During my two decades in the industry, I was part of an annual collaborative effort to persuade lawmakers that Medicare Advantage was far superior to traditional Medicare—real Medicare. We knew that having Congressional support for Medicare Advantage was essential to ensuring ever-growing profits—at the expense of seniors and taxpayers. We even organized what we insiders derisively called “granny fly-ins.” We brought seniors enrolled in our Medicare replacement plans to Washington, equipped them with talking points, and had them fan out across Capitol Hill.
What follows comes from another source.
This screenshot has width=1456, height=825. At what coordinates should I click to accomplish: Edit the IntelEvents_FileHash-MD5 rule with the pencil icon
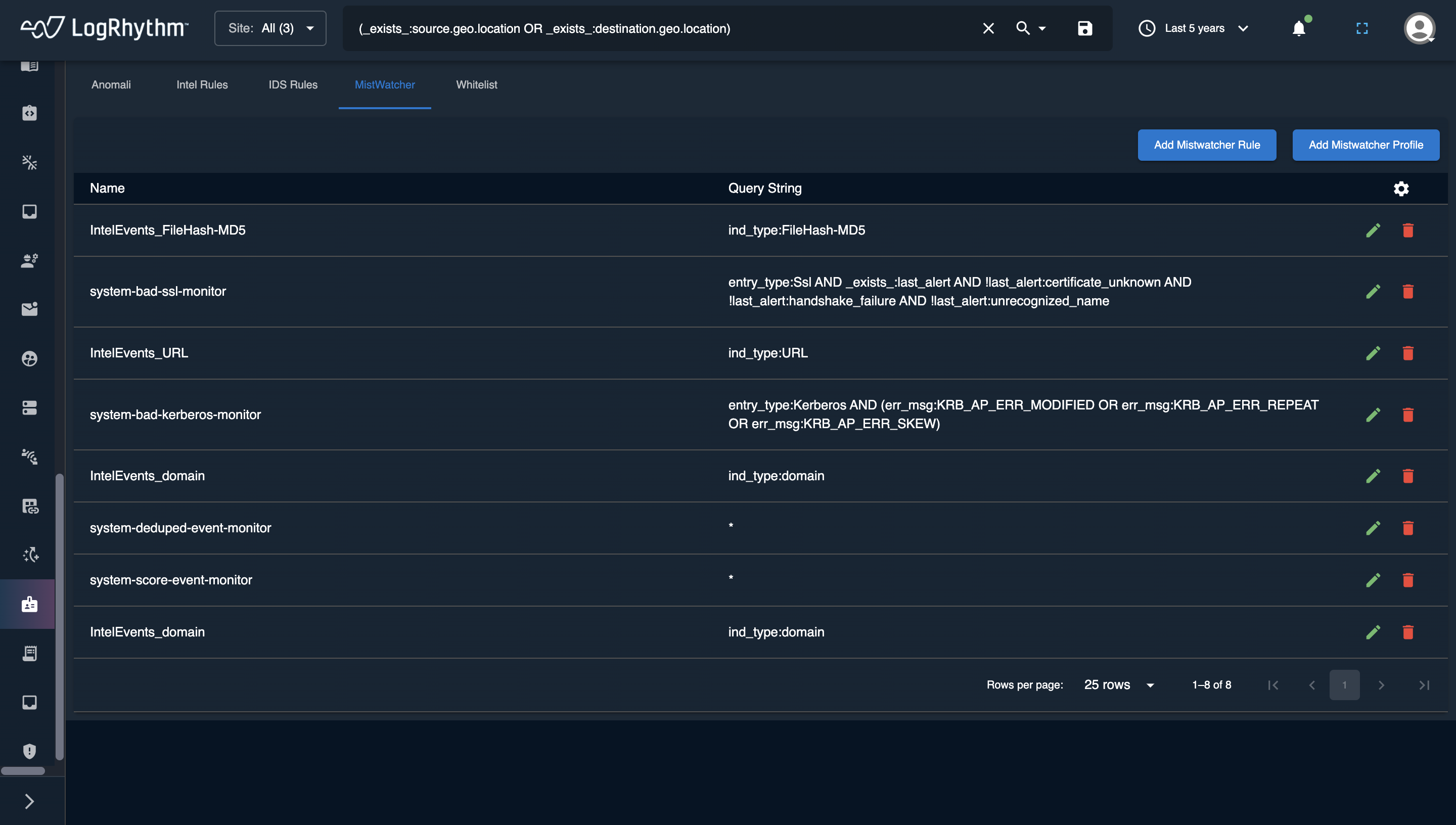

I regret my participation in those efforts. Over the 20 years since Congress passed the Medicare Modernization Act, the Medicare Advantage program has become an enormous cash cow for insurers, in large part because of the way they have rigged the risk-scoring system to maximize profits. As Kaiser Health News reported last month, the Center for Medicare and Medicaid Services estimated “net overpayments to Medicare Advantage plans by unconfirmed medical diagnoses at $11.4 billion for 2022.” That was for just one year. Imagine what the cumulative historical total would be.
The Medicare and Medicaid programs have become so lucrative and profitable for insurers that UnitedHealth Group, the nation’s largest health insurer and the biggest in terms of Medicare Advantage enrollment, got 72% of its health plan revenues in 2021 from taxpayers and seniors. In fact, all of UnitedHealth’s enrollment growth since 2012 has been in government programs. Enrollment in the company’s employer and individual health plans shrank by 370,000 between September 30, 2012, and September 30, 2022. Much of the $81 billion UnitedHealth collected in revenues in the third quarter of last year was subsidized by American tax dollars.
Members of Congress on both sides of the political aisle–and both sides of the Capitol–are at long last calling for more scrutiny of the Medicare Advantage program. Sen. Chuck Grassley has called for aggressive oversight of Medicare Advantage plans to recoup overcharges and was quoted in the Kaiser Health News story. As was Sen. Sherrod Brown, who said that fixing Medicare Advantage is not a partisan issue. And as Rep. Katie Porter commented, “When big insurance bills taxpayers for care it never intends to deliver, it is stealing our tax dollars.”
I know that Democrats and Republicans alike care about the financial stability of the Medicare program. Instead of joining with the corporate lobbyists in extolling the benefits of Medicare Advantage while obscuring the program’s numerous problems, and in the process helping Big Insurance make massive profits, Congress should work to lower the cost of health care.
Medicare Advantage is a money-making scam. I should know. I helped to sell it.
And I’m going to continue working alongside patients, caregivers, and elected officials to address the problems.